Established as The Skamokawa Eagle in 1891

Council OKs net pen permit with 3-2 vote

The Cathlamet town council supported a plan to moor fish rearing net pens at the town dock and acted on other business at their monthly meeting on Monday.

It was the last meeting for Council Members Ruth Doumit and Bob Rendler and Mayor George Wehrfritz, all of whom didn't seek re-election. Their successors, Mayor-elect Dale Jacobson and Council Members-elect Andy Lea and David Goodroe attended the meeting and participated in a closed door executive session about potential litigation.

The council also put finishing touches on ordinances raising the rate for excess water consumption, restoring traditional sewer and water connection fees, setting limits for deposits of liquids with high acidity or alkalinity, and setting the 2014 budgets.

The council approved by a 3-2 vote a conditional use permit for the Washington Department of Fish and Wildlife (WDFW) for mooring fish rearing pens at the town dock.

The department and Wahkiakum County Marine Resource Committee have proposed locating the pens in the Cathlamet channel to provide a stock of spring chinook that could be caught by gillnetters in the future. The department believes the Cathlamet Channel will be classified as a side channel of the mainstem Columbia. Gillnetting will be prohibited in the mainstem in the future but allowed in side channels. The department wants to place juvenile spring chinook in the pens with the intention that they'll imprint the location as their destination when they return as adults.

Council Members Wally Wright and Dick Swart opposed the proposal.

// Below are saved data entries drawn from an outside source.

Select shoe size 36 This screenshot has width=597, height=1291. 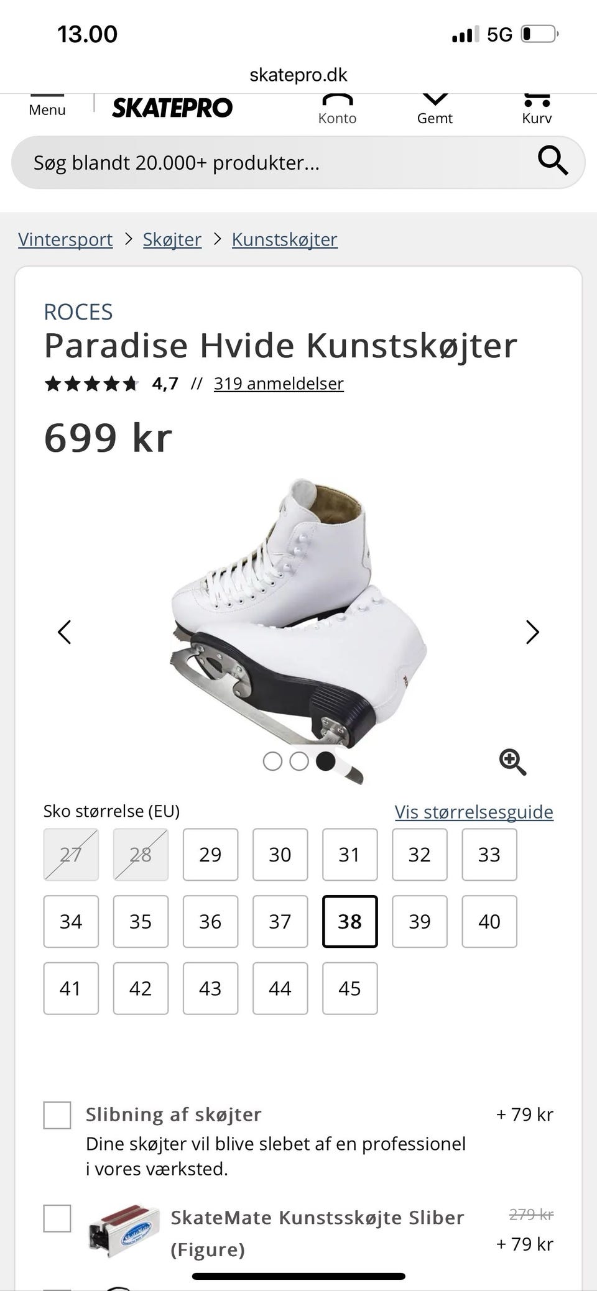point(210,921)
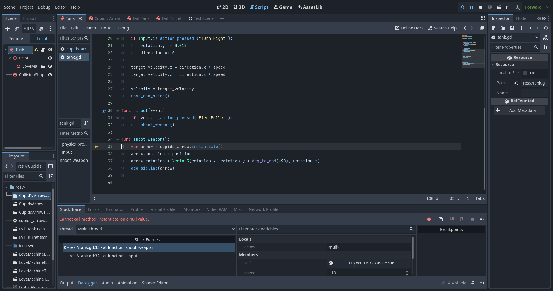The height and width of the screenshot is (291, 553).
Task: Hide the CollisionShape node
Action: tap(50, 75)
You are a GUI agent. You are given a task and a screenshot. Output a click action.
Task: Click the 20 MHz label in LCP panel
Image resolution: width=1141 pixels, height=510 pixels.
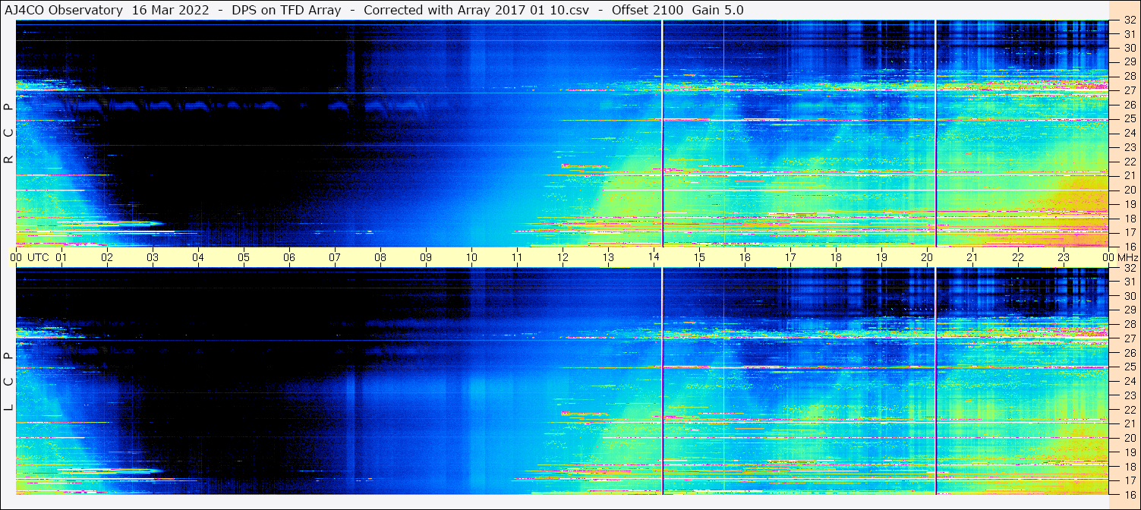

The pens will block access to the dock for several months, Wright said, and that could impact a number of vessels that would bring visitors and business to town.

He also questioned the idea that the fish will imprint on location; instead the pens should be located near the mouths of Birnie or Abe creeks, he said.

"I just think it's a stupid place to put it," he said.

"I don't care for the way this has been rolled onto the town," Swart said. "I don't think this is in the best interest of the town."

Wehrfritz and WDFW hatchery program supervisor Aaron Roberts supported the proposal.

Wehrfritz, who has been a member of the Marine Resource Committee, said the proposal is an effort to aid the commercial fishing industry, and some gillnetters oppose it, others support it. The dock would be free during the boating season, he added, for the net pens are to be removed at the end of April.

"The cost of trying and failing is better than the cost of not trying," he said, "so, I advocate we move ahead."

Roberts agreed that the site may not be the best for imprinting, but it has the advantage of being out of the main currents.

He added that he had surveyed the Washington side of the Columbia and found very few sites for net pens. Abe Creek is a seasonal creek, he added, and the currents are strong there.

The plan is an attempt to supplement gilletting, he said.

"We've looked elsewhere on the Washington side for a site like Deep River (which is a net pen site)," he said. "This is a reasonable attempt."

In the voting, Swart and Wright opposed approval of the conditional use permit, and Doumit, Rendler and Hannah Booth-Watts favored approval.

In other business, the council approved 2014 budgets. Clerk Treasurer Tina Schubert said the town should start the year with $50,000 cash on hand, up from $25,000 expected earlier in the fall. Budgets total $8.2 million.